The History of Racism: Origins, Race, and Colonialism Explained
What is racism: a definition of the ideology
Racism is the ideology that human beings can be ranked into "superior" and "inferior" races, and that these supposed differences justify domination, exploitation, or exclusion. As a doctrine it treats visible physical traits — skin colour, hair form, facial features — as markers of fixed mental, moral, and social worth. Modern science, the United Nations, and mainstream anthropology reject this claim outright: there is no biological basis for ranking human populations, and race itself is best understood as a social construct rather than a natural category.
Racism can be explicit or implicit. Explicit racism is openly stated hostility or belief in a hierarchy of races; implicit racism operates through unexamined assumptions and biases that shape behaviour without being announced. It also operates on two levels: individual racism, expressed in personal attitudes and acts, and institutional or systemic racism, embedded in laws, policies, and the everyday workings of organisations. Both the Dismantling Racism Project and scholars such as George M. Fredrickson stress that the institutional form can persist long after openly racist statements become socially unacceptable.
How human races arose
Tens of thousands of years have passed since anatomically modern humans spread widely across the Earth. Throughout that long span, separate human groups were shaped by the varied natural conditions of different zones of the planet: sunlight, temperature, humidity, available food, and much else. These environmental pressures acted on people over many generations.

= Directions =
A - Name every visible physical trait that the text on the history of racism says racist doctrine treats as a marker of fixed worth.
B - Continue the text on the history of racism, starting after its final sentence about environmental pressures acting on people over many generations.
The material that comes after this text on the history of racism is separate from it.

= Dataset excerpt =

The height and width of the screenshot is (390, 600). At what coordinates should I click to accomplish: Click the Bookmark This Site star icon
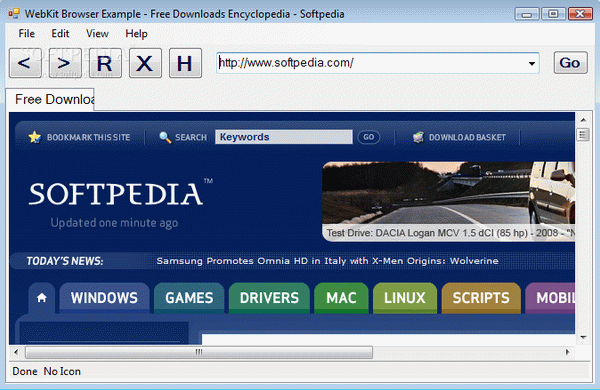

= Exercise responses =
A - Skin colour, hair form, and facial features.

B -
This could not fail to leave its mark. In different geographic regions people acquired a different outward physical appearance and came to be described as distinct varieties, called races. These are the familiar broad groupings once labelled Black, Mongoloid (once called "yellow"), and European ("white"), each of which can in turn be divided into still smaller groups, or anthropological types. It is somewhere here that the history of racism begins.

Ruling classes exploited these outward differences to prop up a pseudo-scientific theory of natural, biological inequality among people. Proponents of that theory insisted that "higher" and "lower", noble and ignoble races exist — that some consist of born masters with a "natural right" to rule while others are slaves "by their very nature". This is the fiction that anthropologists such as Audrey Smedley and Jonathan Marks have spent careers dismantling.
Races and the anthropological types of humanity
The anthropological "types" invoked by race theorists were never sharp, self-contained categories. It is impossible to draw firm lines between them: often one cannot say where one race ends and another begins. By hair form, Australians resemble Europeans; by nose shape, lip form, and skin colour they resemble Black Africans. Europeans and Australians share another trait — abundant body and facial hair — while Mongoloid and Black populations have almost none. American Indians resemble Mongoloid peoples in hair form and skin colour but Europeans in nose and lip shape, and the Sámi (Lapps) form a kind of connecting link between European and Mongoloid populations.
Because human populations grade continuously into one another and have mixed throughout history, no "pure" race exists, and racial traits are neither fixed nor decisive. Whether a person has soft curly hair or straight coarse hair, prominent cheekbones or a particular nose shape has no bearing whatsoever on intellect, talent, or capacity for work. Every human population, without exception, shares the features that arose through upright walking and labour — the hand, the distinctive foot, a highly developed brain and consciousness, articulate speech — and even in blood there are no racial differences, since all known blood groups occur equally across every population. In every essential bodily respect, the races of humanity are alike.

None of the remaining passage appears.